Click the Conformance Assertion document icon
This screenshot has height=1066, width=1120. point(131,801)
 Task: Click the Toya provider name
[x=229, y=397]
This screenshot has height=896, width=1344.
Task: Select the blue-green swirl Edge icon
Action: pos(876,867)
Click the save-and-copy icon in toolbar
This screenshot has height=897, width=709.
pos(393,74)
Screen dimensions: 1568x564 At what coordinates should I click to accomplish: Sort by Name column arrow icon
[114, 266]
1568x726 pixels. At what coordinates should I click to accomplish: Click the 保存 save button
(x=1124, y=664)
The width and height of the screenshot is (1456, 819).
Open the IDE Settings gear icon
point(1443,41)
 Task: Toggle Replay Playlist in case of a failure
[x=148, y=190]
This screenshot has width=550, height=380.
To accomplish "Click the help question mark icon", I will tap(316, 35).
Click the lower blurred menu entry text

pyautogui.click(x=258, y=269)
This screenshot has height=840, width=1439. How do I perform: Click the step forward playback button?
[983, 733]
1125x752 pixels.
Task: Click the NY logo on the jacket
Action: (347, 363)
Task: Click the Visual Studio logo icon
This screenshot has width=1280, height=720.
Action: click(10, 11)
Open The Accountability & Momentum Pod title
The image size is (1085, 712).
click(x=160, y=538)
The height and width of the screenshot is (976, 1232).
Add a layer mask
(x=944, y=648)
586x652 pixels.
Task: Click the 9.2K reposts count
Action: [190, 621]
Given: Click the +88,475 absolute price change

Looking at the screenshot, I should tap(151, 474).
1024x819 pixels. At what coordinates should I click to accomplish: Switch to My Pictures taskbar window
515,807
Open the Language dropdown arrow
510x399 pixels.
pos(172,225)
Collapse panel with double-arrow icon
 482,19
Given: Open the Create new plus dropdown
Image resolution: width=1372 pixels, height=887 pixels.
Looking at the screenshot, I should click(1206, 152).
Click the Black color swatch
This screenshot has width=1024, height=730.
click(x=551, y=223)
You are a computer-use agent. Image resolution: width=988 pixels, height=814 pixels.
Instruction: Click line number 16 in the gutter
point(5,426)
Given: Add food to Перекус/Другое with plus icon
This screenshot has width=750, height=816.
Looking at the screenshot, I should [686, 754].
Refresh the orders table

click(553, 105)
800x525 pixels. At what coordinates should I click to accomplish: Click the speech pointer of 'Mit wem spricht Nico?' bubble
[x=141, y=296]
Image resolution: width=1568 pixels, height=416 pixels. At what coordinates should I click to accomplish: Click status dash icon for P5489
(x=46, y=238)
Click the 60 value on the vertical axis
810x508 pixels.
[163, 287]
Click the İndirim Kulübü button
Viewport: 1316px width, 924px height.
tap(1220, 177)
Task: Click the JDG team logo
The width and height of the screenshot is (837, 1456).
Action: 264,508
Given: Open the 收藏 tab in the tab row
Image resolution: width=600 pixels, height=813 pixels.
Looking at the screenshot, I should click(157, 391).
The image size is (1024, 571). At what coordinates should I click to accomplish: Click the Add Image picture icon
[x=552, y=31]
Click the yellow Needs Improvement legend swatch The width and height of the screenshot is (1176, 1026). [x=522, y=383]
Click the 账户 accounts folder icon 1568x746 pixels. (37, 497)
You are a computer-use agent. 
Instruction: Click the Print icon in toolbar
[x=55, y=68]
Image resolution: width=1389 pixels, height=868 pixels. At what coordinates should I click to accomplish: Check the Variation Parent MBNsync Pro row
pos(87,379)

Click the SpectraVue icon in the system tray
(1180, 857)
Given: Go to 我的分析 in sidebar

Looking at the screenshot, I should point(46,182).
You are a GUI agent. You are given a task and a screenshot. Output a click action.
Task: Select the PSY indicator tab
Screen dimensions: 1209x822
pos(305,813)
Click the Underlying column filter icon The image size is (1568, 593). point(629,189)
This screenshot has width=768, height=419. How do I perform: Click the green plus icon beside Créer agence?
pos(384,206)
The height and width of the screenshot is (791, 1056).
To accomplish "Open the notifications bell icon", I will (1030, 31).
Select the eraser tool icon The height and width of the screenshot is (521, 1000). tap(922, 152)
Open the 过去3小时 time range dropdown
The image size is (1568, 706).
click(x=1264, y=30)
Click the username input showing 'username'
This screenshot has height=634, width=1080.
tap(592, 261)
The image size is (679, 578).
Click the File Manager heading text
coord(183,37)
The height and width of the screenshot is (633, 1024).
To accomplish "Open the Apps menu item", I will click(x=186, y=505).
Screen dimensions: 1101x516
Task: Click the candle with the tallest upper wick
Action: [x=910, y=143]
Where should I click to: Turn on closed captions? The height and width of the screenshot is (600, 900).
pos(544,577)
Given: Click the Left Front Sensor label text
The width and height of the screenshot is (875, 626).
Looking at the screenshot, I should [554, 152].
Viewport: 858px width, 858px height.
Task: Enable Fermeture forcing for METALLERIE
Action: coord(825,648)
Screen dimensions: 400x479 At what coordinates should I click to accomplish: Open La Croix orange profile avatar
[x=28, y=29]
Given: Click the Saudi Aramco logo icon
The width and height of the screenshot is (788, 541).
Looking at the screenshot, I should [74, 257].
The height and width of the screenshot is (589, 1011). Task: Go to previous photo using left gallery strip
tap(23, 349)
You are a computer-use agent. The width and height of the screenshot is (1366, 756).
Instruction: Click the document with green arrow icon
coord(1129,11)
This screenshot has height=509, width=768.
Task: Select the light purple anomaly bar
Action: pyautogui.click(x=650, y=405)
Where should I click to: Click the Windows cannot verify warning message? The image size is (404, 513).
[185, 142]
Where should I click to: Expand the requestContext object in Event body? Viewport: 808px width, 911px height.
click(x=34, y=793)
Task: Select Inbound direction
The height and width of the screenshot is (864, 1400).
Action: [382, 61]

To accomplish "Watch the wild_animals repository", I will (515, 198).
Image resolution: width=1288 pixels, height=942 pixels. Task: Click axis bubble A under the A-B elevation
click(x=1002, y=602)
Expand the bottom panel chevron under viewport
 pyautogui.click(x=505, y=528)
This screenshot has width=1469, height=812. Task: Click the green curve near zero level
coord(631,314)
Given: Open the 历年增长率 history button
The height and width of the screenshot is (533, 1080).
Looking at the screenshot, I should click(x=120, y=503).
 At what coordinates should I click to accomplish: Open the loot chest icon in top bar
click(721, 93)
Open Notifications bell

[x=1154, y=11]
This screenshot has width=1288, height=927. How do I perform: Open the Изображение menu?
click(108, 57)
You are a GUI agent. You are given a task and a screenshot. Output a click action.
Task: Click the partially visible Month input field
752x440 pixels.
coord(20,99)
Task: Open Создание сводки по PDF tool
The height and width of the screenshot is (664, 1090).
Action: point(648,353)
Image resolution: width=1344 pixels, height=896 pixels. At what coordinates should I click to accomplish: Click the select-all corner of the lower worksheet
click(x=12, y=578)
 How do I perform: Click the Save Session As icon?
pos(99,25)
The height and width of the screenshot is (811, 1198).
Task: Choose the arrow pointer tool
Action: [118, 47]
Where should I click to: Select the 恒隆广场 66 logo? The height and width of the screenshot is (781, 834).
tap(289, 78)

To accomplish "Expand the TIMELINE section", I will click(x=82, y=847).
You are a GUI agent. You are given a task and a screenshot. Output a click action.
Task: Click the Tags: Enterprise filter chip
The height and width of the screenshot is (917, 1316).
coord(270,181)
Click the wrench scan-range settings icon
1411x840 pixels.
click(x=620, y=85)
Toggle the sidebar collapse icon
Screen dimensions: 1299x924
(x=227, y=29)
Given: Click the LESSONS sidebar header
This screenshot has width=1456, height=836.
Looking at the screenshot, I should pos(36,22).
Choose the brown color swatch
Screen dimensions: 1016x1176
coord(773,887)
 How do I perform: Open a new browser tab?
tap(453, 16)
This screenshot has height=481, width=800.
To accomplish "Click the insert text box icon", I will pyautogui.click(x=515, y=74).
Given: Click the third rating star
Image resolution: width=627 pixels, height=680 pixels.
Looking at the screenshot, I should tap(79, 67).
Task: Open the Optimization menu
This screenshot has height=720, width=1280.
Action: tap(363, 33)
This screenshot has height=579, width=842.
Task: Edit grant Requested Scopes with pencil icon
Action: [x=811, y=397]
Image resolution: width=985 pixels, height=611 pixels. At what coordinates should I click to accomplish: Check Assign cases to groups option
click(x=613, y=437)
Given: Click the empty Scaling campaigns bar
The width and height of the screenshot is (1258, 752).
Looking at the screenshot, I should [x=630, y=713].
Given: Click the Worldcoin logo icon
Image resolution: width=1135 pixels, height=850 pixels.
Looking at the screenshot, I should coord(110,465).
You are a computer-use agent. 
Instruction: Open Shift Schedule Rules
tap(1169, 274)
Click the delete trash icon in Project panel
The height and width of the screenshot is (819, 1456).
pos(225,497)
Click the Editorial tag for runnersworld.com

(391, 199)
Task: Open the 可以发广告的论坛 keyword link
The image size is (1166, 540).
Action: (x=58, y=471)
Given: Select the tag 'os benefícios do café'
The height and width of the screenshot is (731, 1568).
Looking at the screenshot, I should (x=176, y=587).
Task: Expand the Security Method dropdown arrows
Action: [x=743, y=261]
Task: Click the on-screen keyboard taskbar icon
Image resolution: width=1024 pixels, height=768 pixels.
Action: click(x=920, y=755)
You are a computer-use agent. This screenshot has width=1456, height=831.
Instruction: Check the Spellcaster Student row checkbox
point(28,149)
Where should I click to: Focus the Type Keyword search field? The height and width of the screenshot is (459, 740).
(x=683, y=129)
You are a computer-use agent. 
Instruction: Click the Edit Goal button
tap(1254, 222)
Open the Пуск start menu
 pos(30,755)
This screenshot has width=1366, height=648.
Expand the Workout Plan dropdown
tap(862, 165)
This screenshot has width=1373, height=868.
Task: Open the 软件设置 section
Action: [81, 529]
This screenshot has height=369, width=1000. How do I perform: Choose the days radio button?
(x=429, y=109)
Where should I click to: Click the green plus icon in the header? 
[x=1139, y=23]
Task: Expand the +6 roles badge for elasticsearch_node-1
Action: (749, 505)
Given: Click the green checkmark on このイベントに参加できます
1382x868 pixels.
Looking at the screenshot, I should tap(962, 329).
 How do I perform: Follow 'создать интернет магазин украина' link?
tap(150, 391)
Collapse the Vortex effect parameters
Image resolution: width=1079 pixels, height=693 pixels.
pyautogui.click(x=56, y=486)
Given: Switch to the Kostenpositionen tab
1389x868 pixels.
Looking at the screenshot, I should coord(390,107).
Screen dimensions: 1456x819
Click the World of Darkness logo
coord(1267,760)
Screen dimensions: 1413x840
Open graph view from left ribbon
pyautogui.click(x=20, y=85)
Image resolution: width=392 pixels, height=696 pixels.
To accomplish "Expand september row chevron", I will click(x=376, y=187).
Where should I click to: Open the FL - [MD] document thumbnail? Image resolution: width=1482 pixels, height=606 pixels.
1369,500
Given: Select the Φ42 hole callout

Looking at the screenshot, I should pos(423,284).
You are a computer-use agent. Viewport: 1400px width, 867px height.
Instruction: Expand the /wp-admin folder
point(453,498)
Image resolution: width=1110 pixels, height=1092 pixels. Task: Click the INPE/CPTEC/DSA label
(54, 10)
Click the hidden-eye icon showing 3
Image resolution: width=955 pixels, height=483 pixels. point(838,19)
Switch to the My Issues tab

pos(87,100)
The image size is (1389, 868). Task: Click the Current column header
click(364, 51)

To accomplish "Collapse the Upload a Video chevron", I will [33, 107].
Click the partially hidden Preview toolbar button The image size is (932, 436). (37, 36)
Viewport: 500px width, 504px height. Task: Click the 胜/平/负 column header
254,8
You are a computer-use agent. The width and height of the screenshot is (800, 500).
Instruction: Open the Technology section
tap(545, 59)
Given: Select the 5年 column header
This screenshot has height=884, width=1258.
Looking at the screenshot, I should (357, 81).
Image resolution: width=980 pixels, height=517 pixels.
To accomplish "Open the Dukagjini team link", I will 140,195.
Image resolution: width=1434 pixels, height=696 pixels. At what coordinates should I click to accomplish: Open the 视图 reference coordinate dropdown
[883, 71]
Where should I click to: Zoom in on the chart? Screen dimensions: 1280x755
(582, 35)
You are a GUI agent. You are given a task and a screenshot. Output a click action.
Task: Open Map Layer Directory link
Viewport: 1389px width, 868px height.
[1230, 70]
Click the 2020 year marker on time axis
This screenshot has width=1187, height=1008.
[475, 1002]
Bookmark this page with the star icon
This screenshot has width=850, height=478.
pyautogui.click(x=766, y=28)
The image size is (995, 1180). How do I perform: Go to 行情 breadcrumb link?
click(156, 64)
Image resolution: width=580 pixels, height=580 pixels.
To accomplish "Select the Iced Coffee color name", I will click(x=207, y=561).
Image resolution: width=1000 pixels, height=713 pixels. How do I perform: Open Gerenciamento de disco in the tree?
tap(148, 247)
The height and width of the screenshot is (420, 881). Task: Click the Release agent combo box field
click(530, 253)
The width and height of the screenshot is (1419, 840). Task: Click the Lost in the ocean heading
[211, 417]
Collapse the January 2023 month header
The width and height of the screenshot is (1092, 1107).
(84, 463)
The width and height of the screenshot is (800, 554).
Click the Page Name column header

****************

Set problem:
Copy the rows from the line with "You are a computer-use agent. This" up to and including the line with "Action: [81, 529]".

Solved problem:
You are a computer-use agent. This screenshot has width=1456, height=831.
Instruction: Check the Spellcaster Student row checkbox
point(28,149)
Where should I click to: Focus the Type Keyword search field? The height and width of the screenshot is (459, 740).
(x=683, y=129)
You are a computer-use agent. 
Instruction: Click the Edit Goal button
tap(1254, 222)
Open the Пуск start menu
 pos(30,755)
This screenshot has width=1366, height=648.
Expand the Workout Plan dropdown
tap(862, 165)
This screenshot has width=1373, height=868.
Task: Open the 软件设置 section
Action: [81, 529]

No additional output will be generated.